One of those killed, 23-year-old Mackenson Simeon, was ordered to lie down and was shot twice in the head and neck, his sister Roselaine Simeon said.

``I don't know why they did it, because he didn't have any enemies,'' she said, adding that the family had called police but no one came.

The bodies were taken away in ambulances, leaving blood staining the ground.

``The attackers are gangsters, political opportunists who are taking advantage of the three-day commemoration to terrorize the people, to destabilize the country to make it easier to rob and rape,'' said Jean Louis, a 30-year-old mechanic in the slum of crumbling cinderblock homes. ``Their power is fire power, not persuasion.''

Lavalas party officials said their demonstrations were peaceful and blamed the interim government and anti-Aristide infiltrators for the violence. ``No effective step was taken to ensure the security of the demonstrators,'' Lavalas party spokesman Gilbert Angerville told Radio Metropole.

The three politicians barricaded themselves inside Radio Caraibes' offices after appearing on the air Saturday.

They denied involvement in any crime. Feuille said police told him they had found weapons in a car outside belonging to one of the three, but he denied the car belonged to them.

``We came here to say it is necessary to make peace,'' former Sen.

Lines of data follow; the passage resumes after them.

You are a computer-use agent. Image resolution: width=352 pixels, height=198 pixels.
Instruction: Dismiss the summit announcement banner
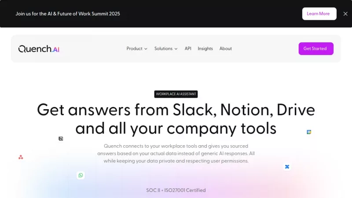pyautogui.click(x=345, y=14)
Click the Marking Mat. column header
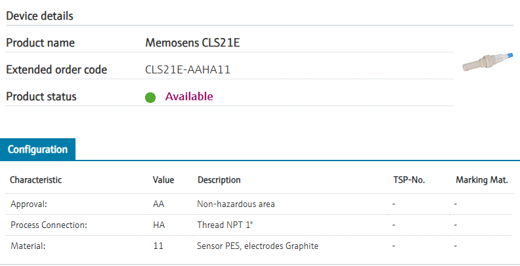 481,180
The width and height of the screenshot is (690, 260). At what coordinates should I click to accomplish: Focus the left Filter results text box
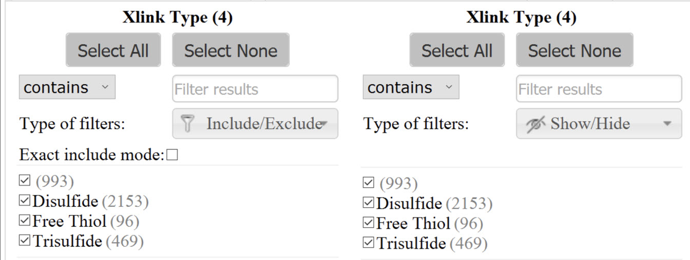(255, 89)
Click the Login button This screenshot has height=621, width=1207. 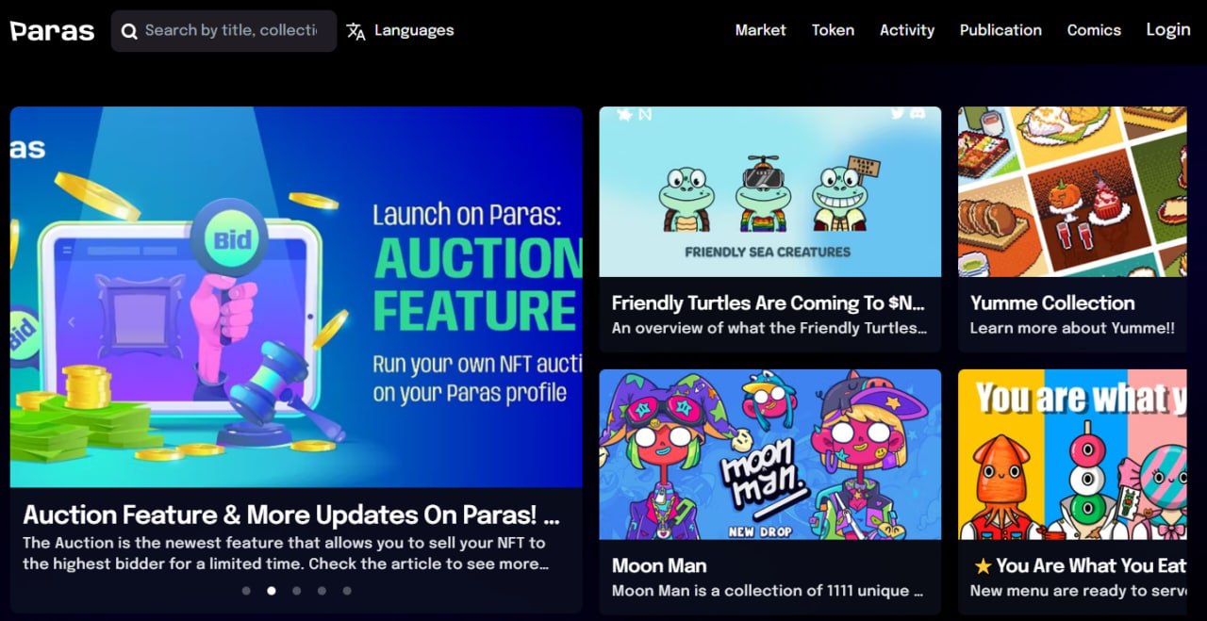tap(1168, 29)
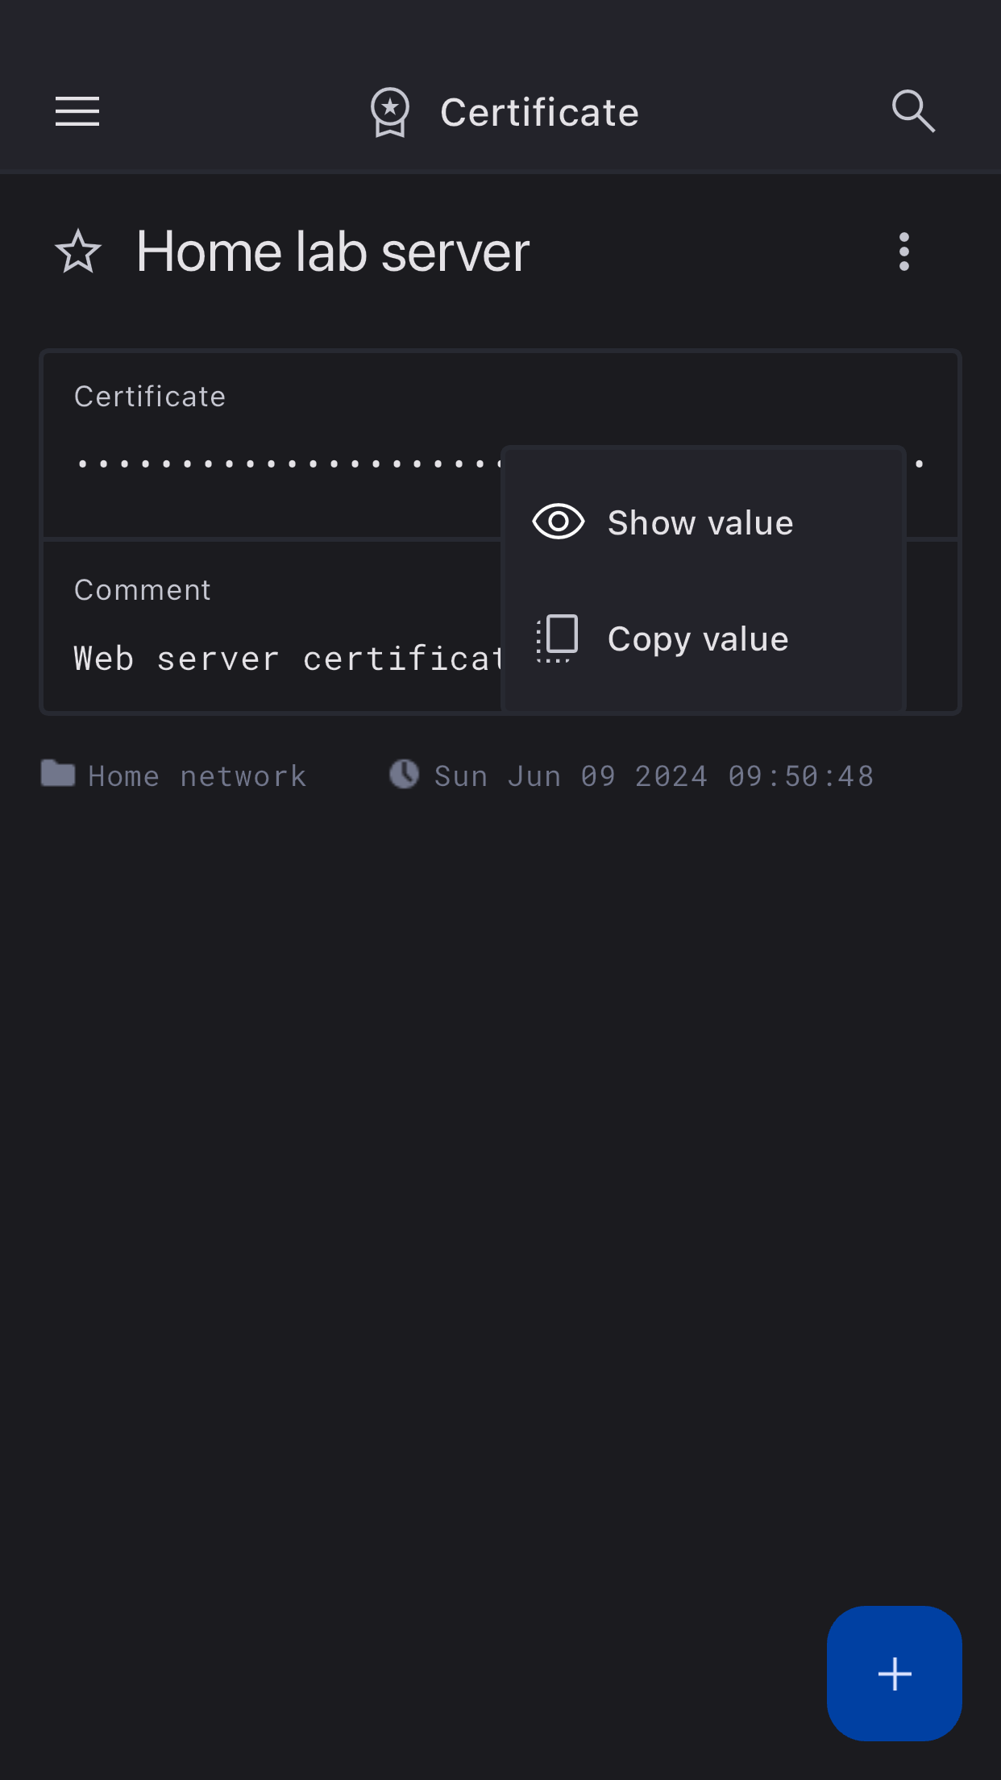
Task: Open the "Home network" folder link
Action: 197,776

Gerard Gilles said hours before he was arrested along with Feuille and Roudy Herivaux, former president of the Chamber of Deputies.

Earlier Saturday, another Lavalas official, former Chamber of Deputies member Joseph Axene, was arrested outside the station on a separate warrant for an unknown offense, the Haitian broadcaster Radio Megastar reported.

Some Haitians are criticizing the failure of U.N. peacekeepers to control the violence and the country's chamber of commerce denounced ``the inaction of the U.N. multinational force'' in a statement.

``We're doing the best we can,'' U.N. spokesman Toussaint Kongo-Doudou said. ``Right now it's difficult to be everywhere.''

The aftermath of Tropical Storm Jeanne, which killed more than 1,550 and left some 900 missing two weeks ago, has tied up some 750 of the 3,000 U.N. peacekeeping troops in Haiti.

Most streets vendors in the capital stayed home Saturday as Aristide supporters took to the streets. Masked gunmen fired into the air before dawn in the traditionally pro-Aristide neighborhood of Bel Air, radio station Signal FM reported.

Police also came under heavy gunfire when they retrieved the headless bodies of the officers found a day earlier, police spokeswoman Jesse Coicou told Radio Metropole. Some people in the area stoned cars, residents said.